Australian Prime Minister Malcolm Turnbull expressed his approval of the pick in a tweet Saturday. “Great to see Admiral Harry Harris nominated by @realDonaldTrump as US Ambassador to Australia. Look forward to seeing you in Canberra, Harry!” Turnbull wrote.

Euan Graham, director of the International Security Program at the Lowy Institute in Sydney, said Harris’ nomination had long been forecast and will “be welcomed and greeted with relief in Canberra.”

Graham said that Harris’ “direct channel to the White House” would help keep ties strong “as the U.S.-China regional dynamic takes on a more adversarial hue” and “stresses and strains hit the U.S.-Australia alliance.”

Harris’ nomination will now go before the Senate, where he is expected to be confirmed.
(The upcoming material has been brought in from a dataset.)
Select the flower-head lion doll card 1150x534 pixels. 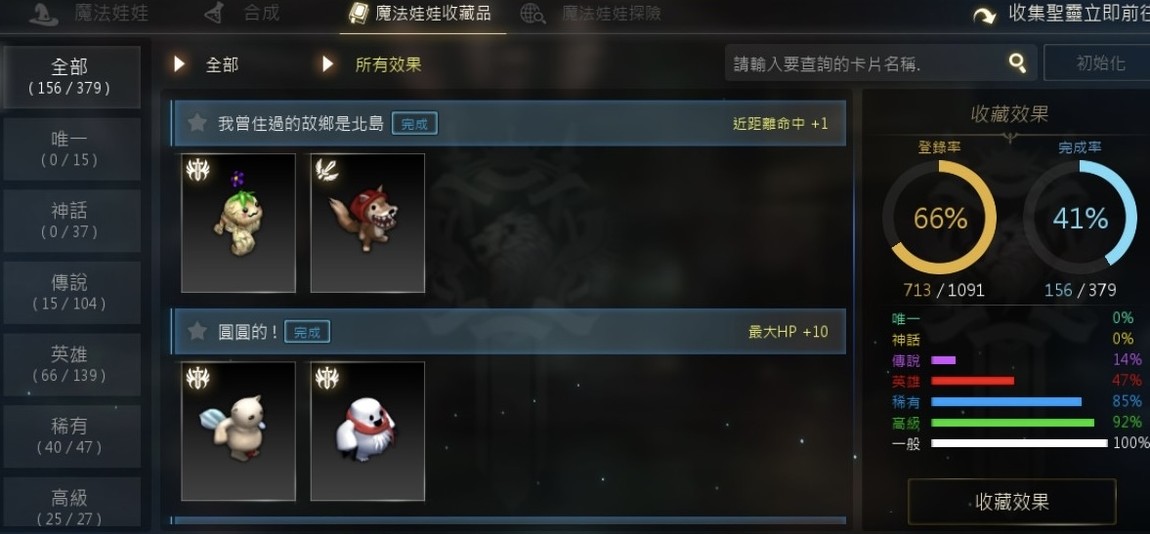click(238, 223)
But his nomination is likely to face criticism from China, of which Harris has been an outspoken critic.

Last April, he spoke glowingly before U.S. lawmakers of the four-way cooperation tie-up between Japan, Australia, India and the United States known as “the quad” as a means of bolstering ties in the Indo-Pacific region and reining in Chinese assertiveness.

“I think there’s a naturally forming democracy-centric multilateral, quadrilateral relationship between Japan, the United States, Australia and India,” he told the House Armed Services Committee at the time.

In May, Kyodo News reported that Beijing had urged Washington to fire Harris in return for boosted pressure on nuclear-armed North Korea, citing an anonymous source.

Harris, who is half-Japanese and was born in Yokosuka, Kanagawa Prefecture, but was raised in the United States, has long been a subject of interest for China. Beyond his Great Wall of Sand speech in March 2015, in which he denounced Beijing’s massive land-reclamation projects in the South China Sea, his heritage has also made him an attractive target for a Chinese leadership that routinely blasts Japan over an alleged lack of atonement for its brutal wartime past — often as a means of whipping up nationalist sentiment.

China’s state-run media has routinely used his ethnicity to tarnish Harris’ image, including in a February 2016 commentary by the official Xinhua News Agency.

“Some may say an overemphasis on the Japanese background about an American general is a bit unkind,” Xinhua wrote in the commentary. “But to understand the American’s sudden upgraded offensive in the South China Sea, it is simply impossible to ignore Adm. Harris’s blood, background, political inclination and values.”

Alleged moves by the Chinese government in Australia have also stoked controversy in recent months.

Lawmakers there were given a report late last month detailing Beijing’s alleged use of a sophisticated network of supposedly nonpolitical organizations that suppresses criticism, cultivates relationships and exerts influence over the country’s business, academic and political worlds.

Experts said Harris’ nomination could convey to Beijing that Washington will not sit by as China attempts to diminish U.S. alliances in the Asia-Pacific region.

“I think it sends a strong message to Beijing. The Americans are concerned about Chinese influence campaigns in Asia, and Australia is one of the key places where China is seeking to sow division between the U.S. and its allies,” said Malcolm Davis, a senior defense analyst at the Australian Strategic Policy Institute.

“In sending Harris, Washington is sending the message that the U.S. will not sit idly by and watch China try to get key U.S. partners to realign.”